Prof. Jan Tack, M.D., Ph.D., professor of medicine, Translational Research Center for Gastrointestinal Disorders (TARGID), University of Leuven. Department of Clinical and Experimental Medicine, University of Leuven and head of clinic, University Hospital Gasthuisberg, Department of Gastroenterology, stated, "I believe that the diagnostic yield of the C-Scan system, based on the combined diagnostic test, including scan imaging and gut motility, can be accepted as an important CRC screening tool following results 'validation on a larger data base."

Prof. Yehuda Ringel, M.D., chief, Division of Gastroenterology and Hepatology at Meir Medical Center, affiliated with Tel Aviv University and adjunct professor of medicine at the University of North Carolina at Chapel Hill, stated, "The novel data on possible association between intestinal motility and colon polyps may provide new insight into the natural history of CRC. Identifying intestinal motility as a contributing risk factor for CRC has the potential to further improve screening protocols for patients at risk for CRC."
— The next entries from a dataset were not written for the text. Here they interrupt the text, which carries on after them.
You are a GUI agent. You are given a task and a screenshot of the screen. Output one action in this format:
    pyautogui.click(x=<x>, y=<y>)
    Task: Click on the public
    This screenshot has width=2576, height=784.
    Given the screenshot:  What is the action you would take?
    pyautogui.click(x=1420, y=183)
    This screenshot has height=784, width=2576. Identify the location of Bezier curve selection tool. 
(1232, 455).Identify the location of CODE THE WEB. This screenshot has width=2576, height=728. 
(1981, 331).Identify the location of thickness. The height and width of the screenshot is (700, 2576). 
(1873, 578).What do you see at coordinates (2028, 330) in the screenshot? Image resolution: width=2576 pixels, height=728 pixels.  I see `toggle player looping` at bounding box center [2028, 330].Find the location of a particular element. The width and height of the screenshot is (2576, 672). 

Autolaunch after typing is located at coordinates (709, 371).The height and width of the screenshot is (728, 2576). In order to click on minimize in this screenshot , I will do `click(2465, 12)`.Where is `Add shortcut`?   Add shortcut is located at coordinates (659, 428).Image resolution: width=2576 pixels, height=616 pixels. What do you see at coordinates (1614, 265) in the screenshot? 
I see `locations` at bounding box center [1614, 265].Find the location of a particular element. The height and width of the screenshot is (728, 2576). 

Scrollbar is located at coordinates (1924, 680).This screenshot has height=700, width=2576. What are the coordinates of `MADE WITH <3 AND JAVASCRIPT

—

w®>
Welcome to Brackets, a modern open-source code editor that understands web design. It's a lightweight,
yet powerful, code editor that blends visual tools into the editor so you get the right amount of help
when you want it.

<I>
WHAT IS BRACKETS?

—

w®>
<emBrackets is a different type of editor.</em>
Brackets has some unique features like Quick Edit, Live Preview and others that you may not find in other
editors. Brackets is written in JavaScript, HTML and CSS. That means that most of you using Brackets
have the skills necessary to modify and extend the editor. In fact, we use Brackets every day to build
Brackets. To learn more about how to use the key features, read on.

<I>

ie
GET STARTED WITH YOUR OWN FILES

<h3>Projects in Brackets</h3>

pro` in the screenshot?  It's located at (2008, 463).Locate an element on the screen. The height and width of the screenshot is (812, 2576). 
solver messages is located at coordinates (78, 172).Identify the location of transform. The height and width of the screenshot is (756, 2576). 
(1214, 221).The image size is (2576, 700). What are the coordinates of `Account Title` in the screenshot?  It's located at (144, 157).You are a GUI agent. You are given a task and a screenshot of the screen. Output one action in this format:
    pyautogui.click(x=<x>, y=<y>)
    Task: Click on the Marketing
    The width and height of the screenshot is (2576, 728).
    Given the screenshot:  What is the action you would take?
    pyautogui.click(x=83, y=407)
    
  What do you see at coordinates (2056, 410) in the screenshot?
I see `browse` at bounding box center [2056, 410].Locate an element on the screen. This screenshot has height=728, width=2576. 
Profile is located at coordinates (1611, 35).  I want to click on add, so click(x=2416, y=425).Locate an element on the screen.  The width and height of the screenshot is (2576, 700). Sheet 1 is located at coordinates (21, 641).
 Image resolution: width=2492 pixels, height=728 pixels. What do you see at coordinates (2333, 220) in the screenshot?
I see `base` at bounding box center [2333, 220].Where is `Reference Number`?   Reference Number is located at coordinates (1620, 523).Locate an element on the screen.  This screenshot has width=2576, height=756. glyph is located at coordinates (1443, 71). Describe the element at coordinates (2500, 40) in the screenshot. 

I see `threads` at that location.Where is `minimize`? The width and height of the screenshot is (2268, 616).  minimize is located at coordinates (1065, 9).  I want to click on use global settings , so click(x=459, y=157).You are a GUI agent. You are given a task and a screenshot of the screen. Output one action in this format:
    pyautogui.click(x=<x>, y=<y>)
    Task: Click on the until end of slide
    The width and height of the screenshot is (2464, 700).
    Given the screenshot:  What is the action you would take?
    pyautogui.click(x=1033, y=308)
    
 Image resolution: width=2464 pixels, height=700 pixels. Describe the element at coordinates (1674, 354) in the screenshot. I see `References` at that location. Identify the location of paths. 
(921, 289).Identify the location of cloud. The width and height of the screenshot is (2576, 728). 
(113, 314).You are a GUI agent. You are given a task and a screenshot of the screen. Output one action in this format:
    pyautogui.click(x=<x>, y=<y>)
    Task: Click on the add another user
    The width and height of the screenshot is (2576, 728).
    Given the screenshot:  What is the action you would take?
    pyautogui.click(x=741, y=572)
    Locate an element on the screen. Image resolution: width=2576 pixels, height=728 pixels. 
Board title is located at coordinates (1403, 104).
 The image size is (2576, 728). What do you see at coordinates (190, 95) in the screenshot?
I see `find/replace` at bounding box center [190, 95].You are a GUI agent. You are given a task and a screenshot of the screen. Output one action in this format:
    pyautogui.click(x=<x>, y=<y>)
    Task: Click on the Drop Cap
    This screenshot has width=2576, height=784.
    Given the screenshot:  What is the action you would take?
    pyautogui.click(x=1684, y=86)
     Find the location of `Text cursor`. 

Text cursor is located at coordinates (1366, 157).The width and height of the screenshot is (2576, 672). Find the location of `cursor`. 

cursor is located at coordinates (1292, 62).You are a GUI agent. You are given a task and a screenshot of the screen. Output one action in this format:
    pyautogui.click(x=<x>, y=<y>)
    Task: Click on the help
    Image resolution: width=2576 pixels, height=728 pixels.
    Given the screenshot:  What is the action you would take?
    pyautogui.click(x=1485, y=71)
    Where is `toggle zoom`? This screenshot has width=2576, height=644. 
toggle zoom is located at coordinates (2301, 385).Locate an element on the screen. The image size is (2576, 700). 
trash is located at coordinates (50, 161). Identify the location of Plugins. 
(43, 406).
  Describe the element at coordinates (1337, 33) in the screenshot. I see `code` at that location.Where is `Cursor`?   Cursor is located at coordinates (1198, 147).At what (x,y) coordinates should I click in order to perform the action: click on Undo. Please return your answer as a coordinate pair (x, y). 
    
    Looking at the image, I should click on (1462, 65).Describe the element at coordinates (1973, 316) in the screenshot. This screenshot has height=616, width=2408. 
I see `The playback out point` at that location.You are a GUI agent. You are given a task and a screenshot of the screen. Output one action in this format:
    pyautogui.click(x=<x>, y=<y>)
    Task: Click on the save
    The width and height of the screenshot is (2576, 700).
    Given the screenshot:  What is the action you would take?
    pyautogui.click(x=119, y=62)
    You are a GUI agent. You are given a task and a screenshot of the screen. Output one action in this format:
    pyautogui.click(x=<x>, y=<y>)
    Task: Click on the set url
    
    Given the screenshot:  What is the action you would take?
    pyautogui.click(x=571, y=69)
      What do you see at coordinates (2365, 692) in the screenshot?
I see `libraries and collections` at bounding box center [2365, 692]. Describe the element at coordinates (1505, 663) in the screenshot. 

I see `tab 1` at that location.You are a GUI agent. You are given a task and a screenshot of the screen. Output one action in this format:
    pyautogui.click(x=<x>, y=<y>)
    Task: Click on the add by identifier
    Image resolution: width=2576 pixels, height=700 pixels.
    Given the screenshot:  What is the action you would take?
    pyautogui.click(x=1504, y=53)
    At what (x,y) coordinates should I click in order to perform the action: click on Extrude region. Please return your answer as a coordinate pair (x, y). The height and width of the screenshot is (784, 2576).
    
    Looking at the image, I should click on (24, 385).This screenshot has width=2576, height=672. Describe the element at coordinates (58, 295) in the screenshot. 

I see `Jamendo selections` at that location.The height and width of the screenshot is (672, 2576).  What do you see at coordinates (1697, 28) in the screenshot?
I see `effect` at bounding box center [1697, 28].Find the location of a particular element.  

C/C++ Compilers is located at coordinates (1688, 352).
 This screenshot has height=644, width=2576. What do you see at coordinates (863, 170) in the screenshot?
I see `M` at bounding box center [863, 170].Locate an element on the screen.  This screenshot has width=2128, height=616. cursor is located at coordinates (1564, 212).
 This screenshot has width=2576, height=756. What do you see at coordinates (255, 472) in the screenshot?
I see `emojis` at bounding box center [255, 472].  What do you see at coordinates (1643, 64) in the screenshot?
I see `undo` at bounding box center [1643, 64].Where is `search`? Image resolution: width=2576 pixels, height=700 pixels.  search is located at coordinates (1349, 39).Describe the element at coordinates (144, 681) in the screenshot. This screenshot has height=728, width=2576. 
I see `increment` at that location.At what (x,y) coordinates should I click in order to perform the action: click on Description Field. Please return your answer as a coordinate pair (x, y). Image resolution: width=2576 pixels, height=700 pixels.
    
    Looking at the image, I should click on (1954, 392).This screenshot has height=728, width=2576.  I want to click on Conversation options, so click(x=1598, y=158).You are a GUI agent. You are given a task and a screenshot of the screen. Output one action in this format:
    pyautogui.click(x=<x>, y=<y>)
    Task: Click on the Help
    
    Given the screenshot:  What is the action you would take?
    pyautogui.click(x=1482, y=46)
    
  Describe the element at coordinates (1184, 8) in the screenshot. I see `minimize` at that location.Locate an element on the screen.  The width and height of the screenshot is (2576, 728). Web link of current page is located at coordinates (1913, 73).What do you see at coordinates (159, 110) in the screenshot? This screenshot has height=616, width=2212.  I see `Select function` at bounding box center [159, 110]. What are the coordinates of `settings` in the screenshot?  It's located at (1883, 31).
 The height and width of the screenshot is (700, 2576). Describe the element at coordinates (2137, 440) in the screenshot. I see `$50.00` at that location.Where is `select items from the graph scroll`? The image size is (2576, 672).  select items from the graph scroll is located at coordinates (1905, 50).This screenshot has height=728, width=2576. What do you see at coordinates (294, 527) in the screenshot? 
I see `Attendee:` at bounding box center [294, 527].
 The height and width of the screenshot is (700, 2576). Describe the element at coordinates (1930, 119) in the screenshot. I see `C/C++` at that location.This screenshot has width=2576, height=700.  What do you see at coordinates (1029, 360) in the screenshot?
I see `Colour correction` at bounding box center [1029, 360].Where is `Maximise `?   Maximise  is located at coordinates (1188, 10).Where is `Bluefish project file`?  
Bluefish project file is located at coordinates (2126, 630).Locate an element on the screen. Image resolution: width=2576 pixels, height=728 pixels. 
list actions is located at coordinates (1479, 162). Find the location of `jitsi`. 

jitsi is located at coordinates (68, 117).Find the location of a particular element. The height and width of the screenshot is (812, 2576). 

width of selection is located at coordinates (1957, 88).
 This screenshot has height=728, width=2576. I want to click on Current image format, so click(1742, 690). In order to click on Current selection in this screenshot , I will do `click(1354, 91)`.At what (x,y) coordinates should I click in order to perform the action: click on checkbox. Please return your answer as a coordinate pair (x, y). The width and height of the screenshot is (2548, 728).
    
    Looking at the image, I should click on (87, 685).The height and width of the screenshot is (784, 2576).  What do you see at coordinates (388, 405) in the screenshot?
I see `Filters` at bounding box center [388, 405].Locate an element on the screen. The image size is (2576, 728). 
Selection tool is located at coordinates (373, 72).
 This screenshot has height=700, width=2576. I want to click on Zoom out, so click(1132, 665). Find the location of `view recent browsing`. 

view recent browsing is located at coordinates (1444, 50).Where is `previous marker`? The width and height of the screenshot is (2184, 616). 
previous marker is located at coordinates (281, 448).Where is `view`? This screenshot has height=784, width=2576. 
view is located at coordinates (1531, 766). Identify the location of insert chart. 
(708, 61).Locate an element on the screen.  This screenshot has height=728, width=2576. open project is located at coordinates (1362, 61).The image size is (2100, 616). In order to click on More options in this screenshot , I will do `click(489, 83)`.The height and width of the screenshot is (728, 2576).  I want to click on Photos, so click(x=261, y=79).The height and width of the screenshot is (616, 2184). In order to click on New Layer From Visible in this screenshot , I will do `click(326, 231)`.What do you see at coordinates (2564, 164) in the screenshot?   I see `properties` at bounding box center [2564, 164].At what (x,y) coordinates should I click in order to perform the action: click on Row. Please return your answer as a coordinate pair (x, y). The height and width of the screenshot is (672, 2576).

Colorectal cancer is the second leading cause of cancer death in the United States, with an estimated 135,000 diagnoses and 50,000 deaths in 2017. Despite compelling evidence that screening can detect colorectal cancer and precancerous polyps, nearly one-third of the recommended adult population has never been screened. The C-Scan® system is designed to improve patient experience with screening by eliminating many uncomfortable and invasive requirements of other colon screening procedures, such as bowel preparation, fasting and sedation.

Check-Cap CEO Alex Ovadia said final results for the post-CE approval study on a more substantial number of patients are planned for the second quarter of 2019. He said the company still plans to deliver on its near-term goals for the remainder of 2018 and forward, including the establishment of a manufacturing line through GE Healthcare.

A U.S. pilot trial of the C-Scan system Version 3 is planned to begin in the fourth quarter of this year.